Pointing at an array to get all its contents

Question

So, arrays are pointers to their first element.

float color[4]={rColor, gColor, bColor, alpha};

Thus, just plain color points to &color[0];

Now suppose I have a struct thusly:

struct Colors{
float color[4];
};

Now I have found I can do this quite fine:

Colors myColor={{*color}};

I could also just do this:

Colors myColor={{color[0]}};

I am only pointing at one element, but the struct expects 4, so it keeps looking past this element.

First, I want to check that is fine to do, legal and okay. Obviously if you are passing a large array, this is quite convenient on the syntax and typing.

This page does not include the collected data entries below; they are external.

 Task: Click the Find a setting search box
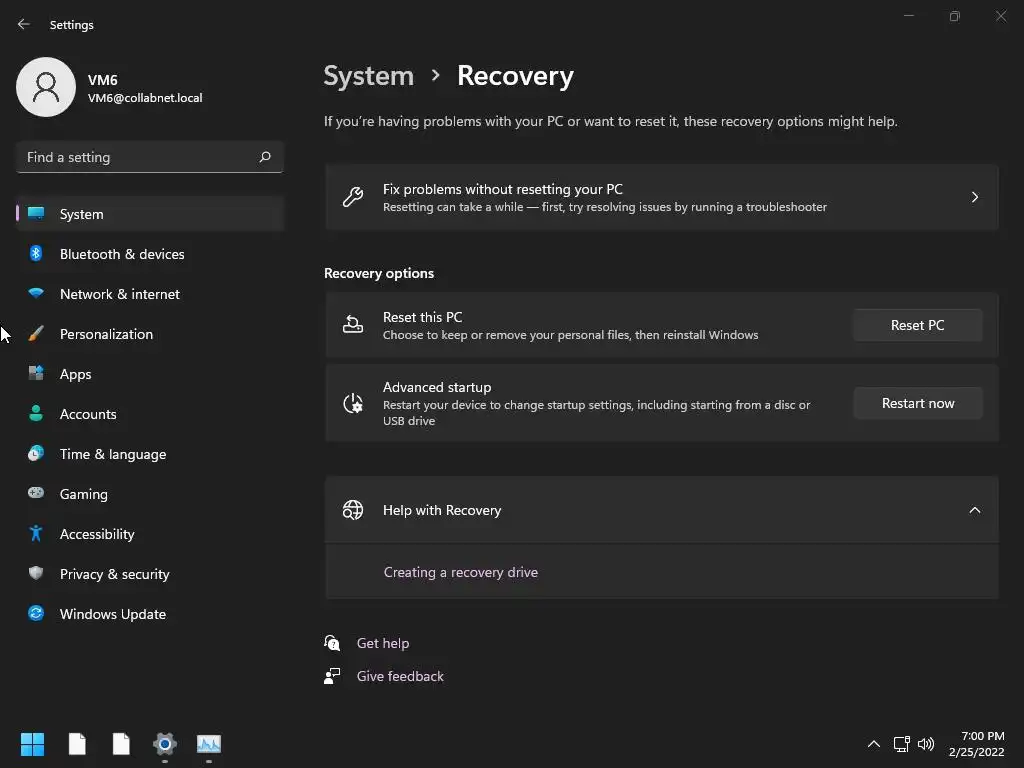pos(140,157)
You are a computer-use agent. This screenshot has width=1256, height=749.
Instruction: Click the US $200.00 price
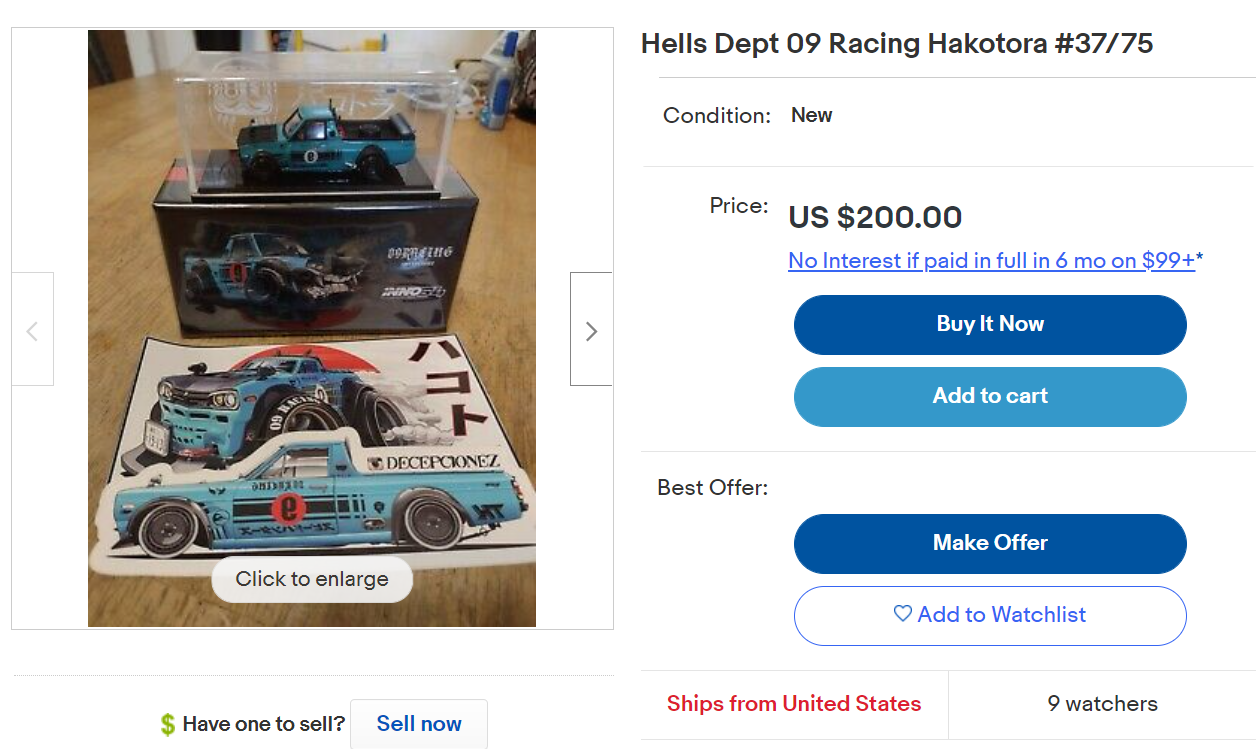point(875,217)

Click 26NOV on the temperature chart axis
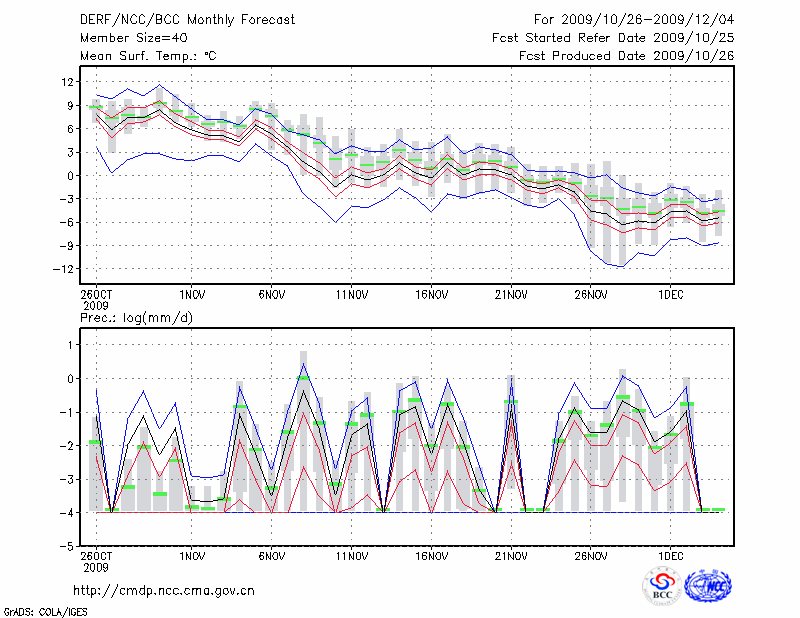pos(590,294)
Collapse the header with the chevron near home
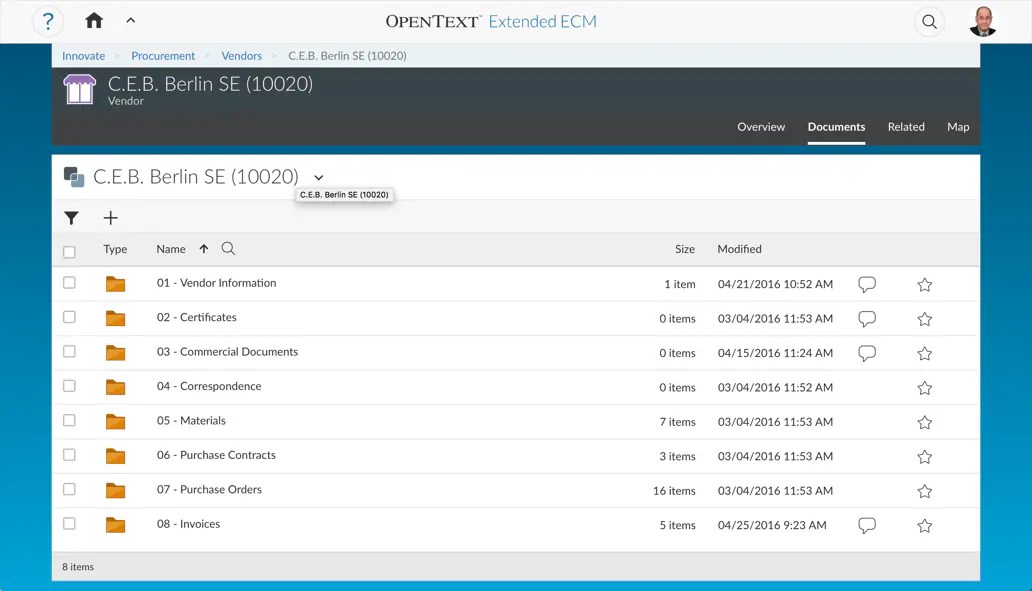 [130, 18]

Second, I want to verify the reasoning about why this works. Since color alone is a pointer, the * is an indirection operator that retrieves the memory pointed to, thus, the array. So essentially we get the entire array by just calling its pointer with indirection. Correct?

Answer 1

Using this test code:

#include "stdio.h"

int main(){
    int i;
    int color[4]={1,2,3,4};
    int ted[4]={*color};

    for(i=0;i<4;i++)
        printf("%d ",ted[i]);
    printf("\n");
}

One can easily verify that only the first element of ted is being initialized by your code. This is because *color points only to the first element of color. So the initialization list is only one item long.

Since neither C nor C++ knows the length of an array it is not possible for the compiler to automagically copy ever element of the array in the way you hope.

Answer 2

if you initialize Colors like this

Colors myColor={{*color}};

you copy the first array element of the color array the rest will be initialized with zero.

Answer 3

Intializers of structures, unions and arrays have the particular property that elements that are omitted from it are initialized with 0.

To initialize a whole structure as your Colors you can also use any other object of that same type.